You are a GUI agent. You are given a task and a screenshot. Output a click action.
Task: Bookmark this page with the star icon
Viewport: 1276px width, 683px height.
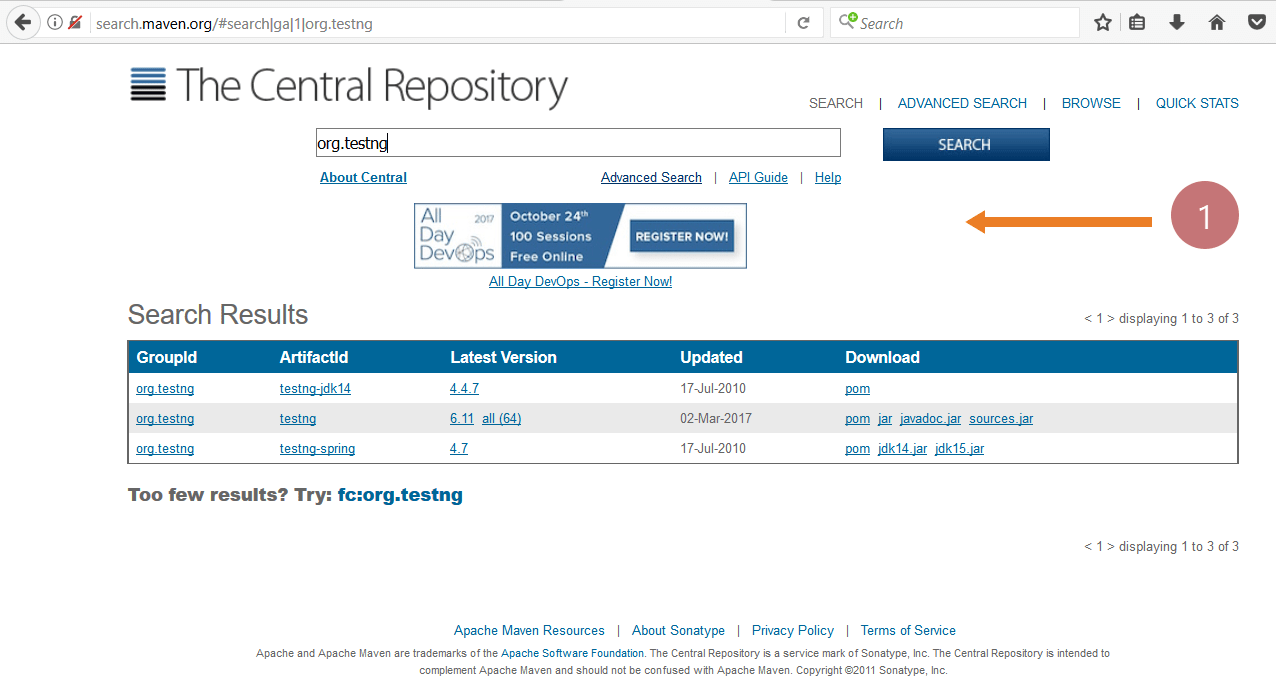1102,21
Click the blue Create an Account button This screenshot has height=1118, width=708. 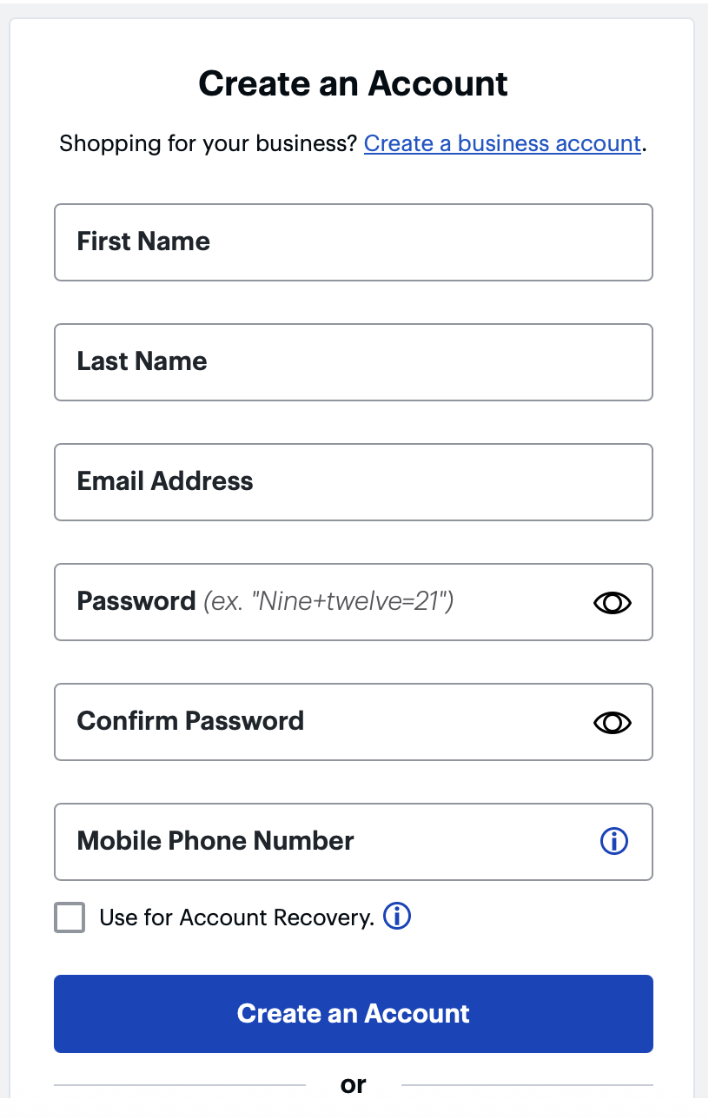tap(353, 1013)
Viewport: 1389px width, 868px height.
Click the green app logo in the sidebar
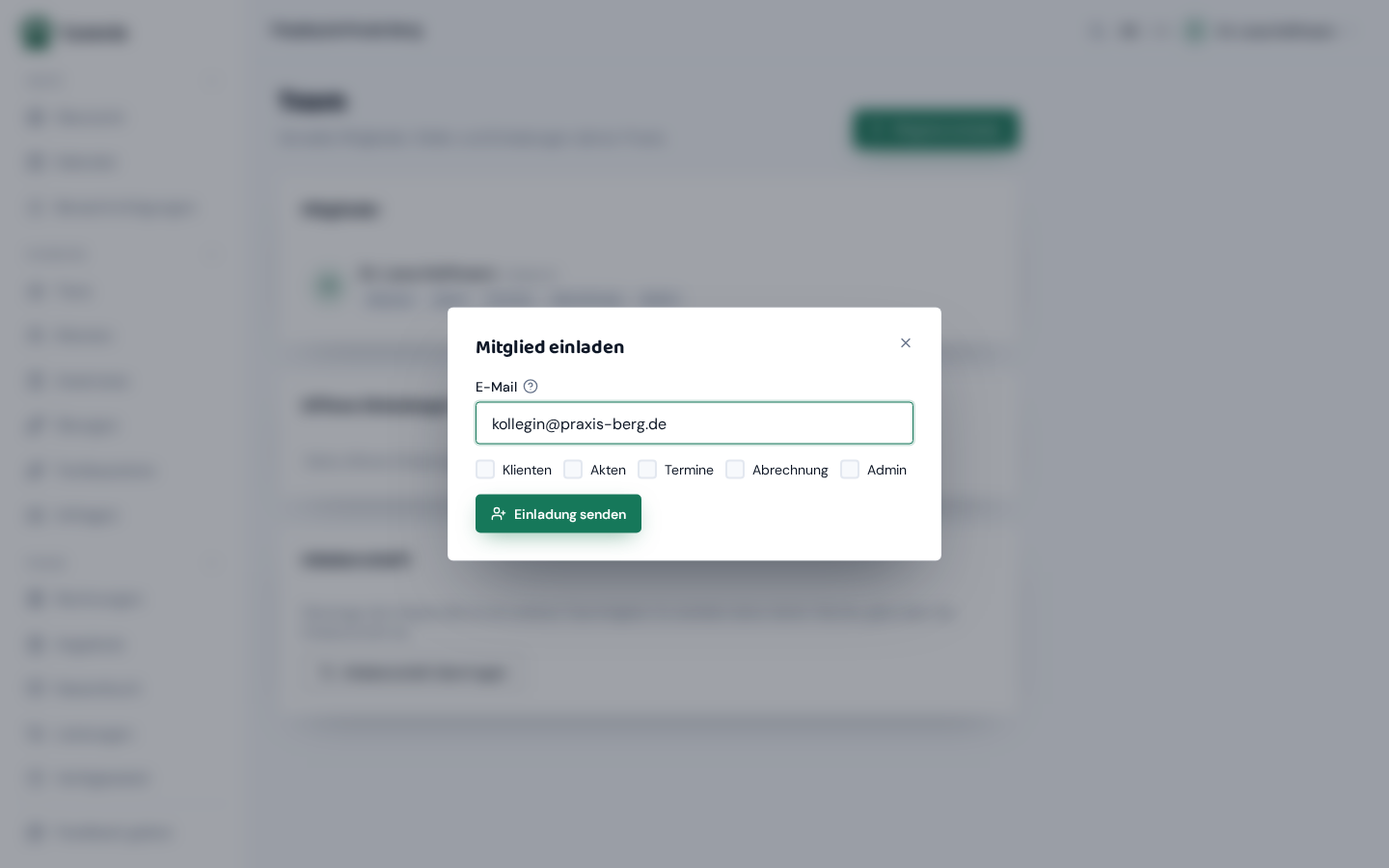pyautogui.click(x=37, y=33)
__________________________________________________
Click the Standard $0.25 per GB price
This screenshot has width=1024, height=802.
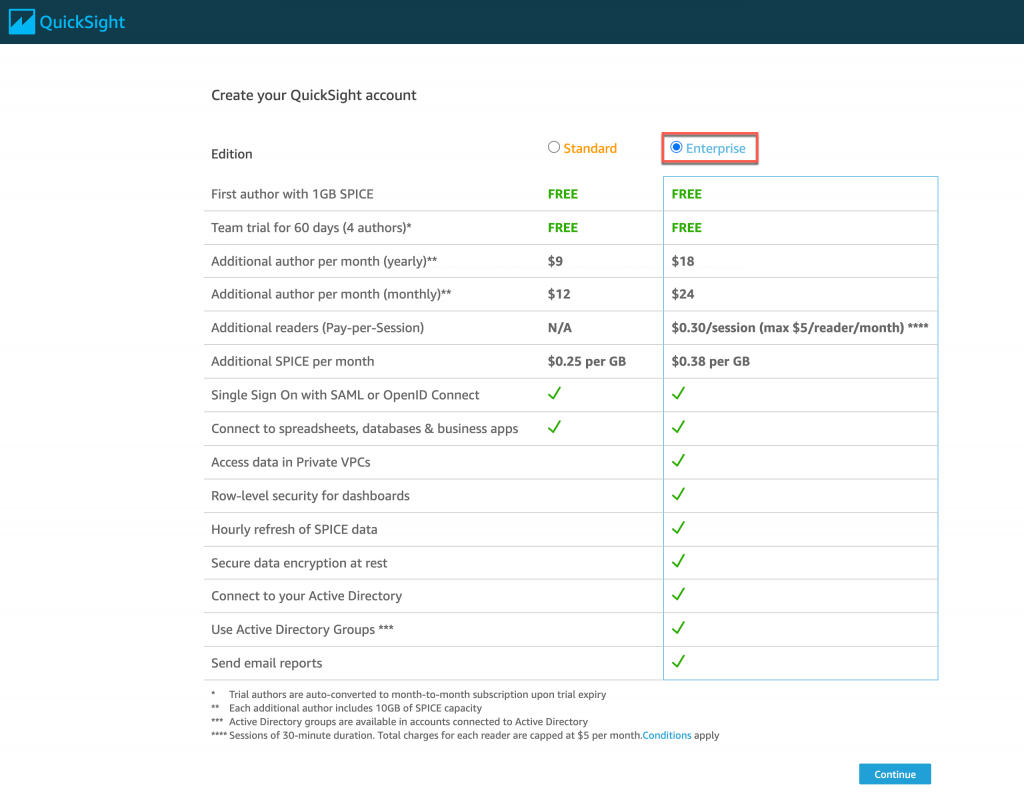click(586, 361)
__________________________________________________
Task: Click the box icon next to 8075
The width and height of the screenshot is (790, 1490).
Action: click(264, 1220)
__________________________________________________
Which lines in the data above hold the string "icon"? Show each one.

Task: Bookmark this page with the star icon
Task: Click the box icon next to 8075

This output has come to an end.